RUTLAND HERALD 10/17/19
By Kate Barcellos
BRANDON — A journalist and communications director for the Carbon Neutral Cities alliance will host an environmental video competition to help spread the word about climate change in Rutland County.
Brandon resident Dr. Michael Shank is an adjunct faculty member at New York University Center for Global Affairs, a former Washington Post columnist and contributor to MSNBC, CNN and Time magazine, among others, and teaches about climate security and sustainable development.
Now he’s urging the children of the Rutland Northeast Supervisory Union to submit homemade videos published to YouTube or Vimeo about the environment so they can compete for cash prizes.
“This environmental film competition is a culmination of two things I love: nature and the arts,” Shank said in an email. “The arts are such a powerful medium for storytelling and teaching, and as a professor I love finding creative ways to engage students in experiential learning processes.”
Students from each school in RNESU are invited to create their own submissions about environmental issues that they see affecting the Brandon area — such as burning garbage, pollution and renewable energies — and submit them via hyperlink until March 1, 2020.
Home-schooled students are also encouraged to participate, Shank said.
The films can be produced using the filmmaker’s choice of technology — even iPhones — to produce their film, and while adults and teachers are allowed to help, all main legwork needs to be the student’s effort.
“Short, shareable films — made with something as simple as a smart phone — can convey an inspiring story quickly,” Shank said. “And since social media is primarily image-based and video-based, this is increasingly the go-to medium to use.”
Judges will assess each film on clarity of message, how well it conveys a community-based approach to addressing environmental issues, storytelling, creativity, site visits and the quality of their production and editing, according to the film contest’s website.
“My wish for this competition is that students explore the beautiful natural world around them here in Vermont, fall even more in love with it, and find fun ways to story-tell why we should do everything we can to protect it, conserve it and restore it,” Shank said.
The judging panel includes Shank, Lloyd Komesar, producer of the Middlebury New Filmmakers Festival, “Death in the Wilderness” producer and director Dr.
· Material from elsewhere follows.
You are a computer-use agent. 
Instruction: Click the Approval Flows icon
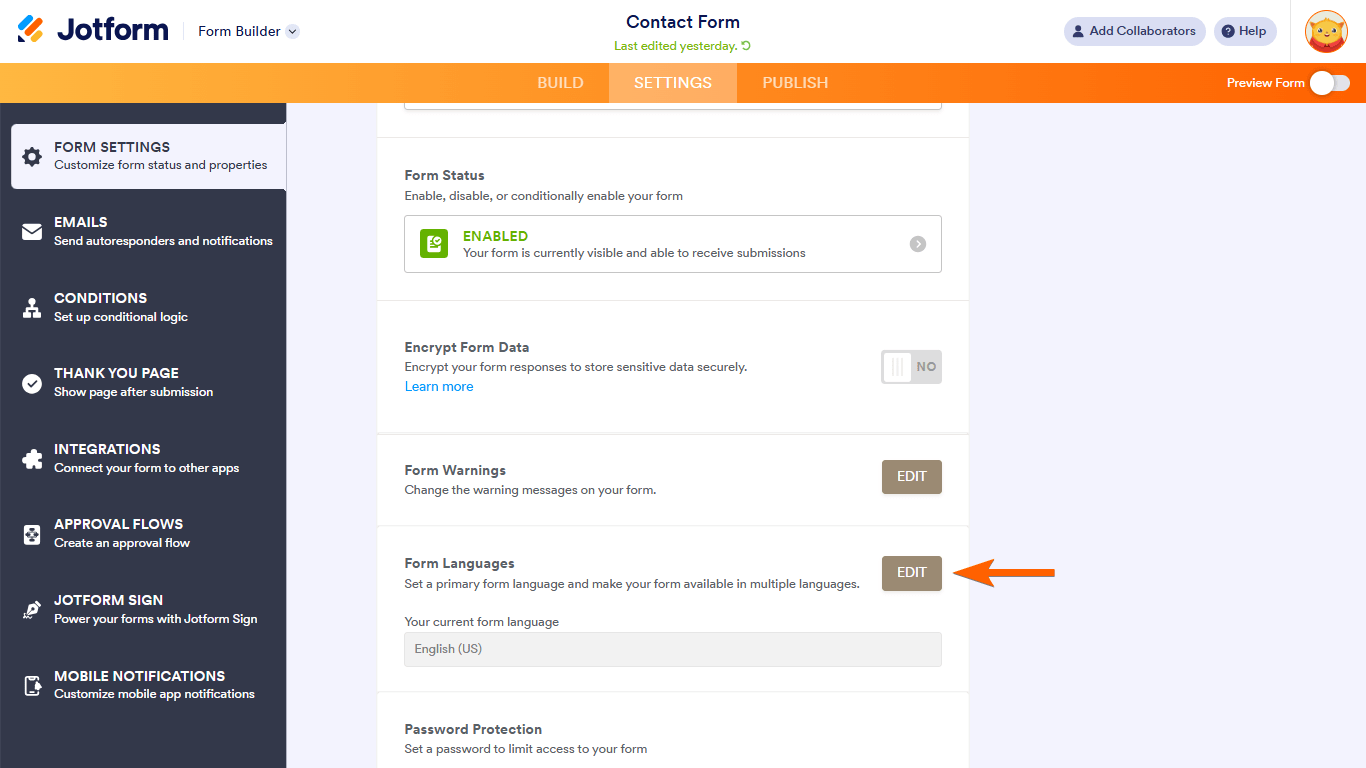tap(32, 534)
Kevin Thornton, and Woods Organic Farm’s Courtney Satz, who co-coordinates the Four Winds Nature Institute Program at Neshobe School.
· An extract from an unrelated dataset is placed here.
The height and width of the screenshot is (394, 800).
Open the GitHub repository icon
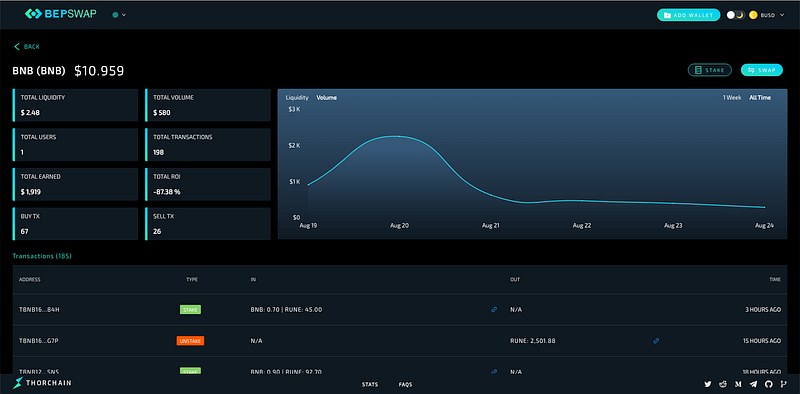769,384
Also judging will be Columbia University ecology lecturer Dr. Nicole Mihnovets, Nature’s Path Organic vice president of mission and strategy Jyoti Stephens, and Marguerite Petit, campaign director for Purpose, a company aiming to creating public engagement campaigns to boost involvement in social-interest issues.
Future filmmakers stand to win $500 for the first-place submission, $250 for a second prize, $100 for the third and $50 for an honorable mention.
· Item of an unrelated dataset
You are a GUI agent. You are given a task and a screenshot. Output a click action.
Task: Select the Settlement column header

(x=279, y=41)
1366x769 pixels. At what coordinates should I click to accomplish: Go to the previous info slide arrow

The winning artist will be chosen on May 1, and the winning film will be screened for the public that month.
“My hope is that the skills learned throughout this process will be relevant and beneficial to students’ professional careers and their confidence as communicators,” Shank said. “These youth will be the caretakers of Vermont’s natural beauty far into the future and their health and security are dependent upon a stable and thriving environment. In my mind, it makes all the sense in the world to encourage and support their role as storytellers here. … (I want to see) kids speaking up for the nature around them and speaking passionately about why we should protect and preserve it!”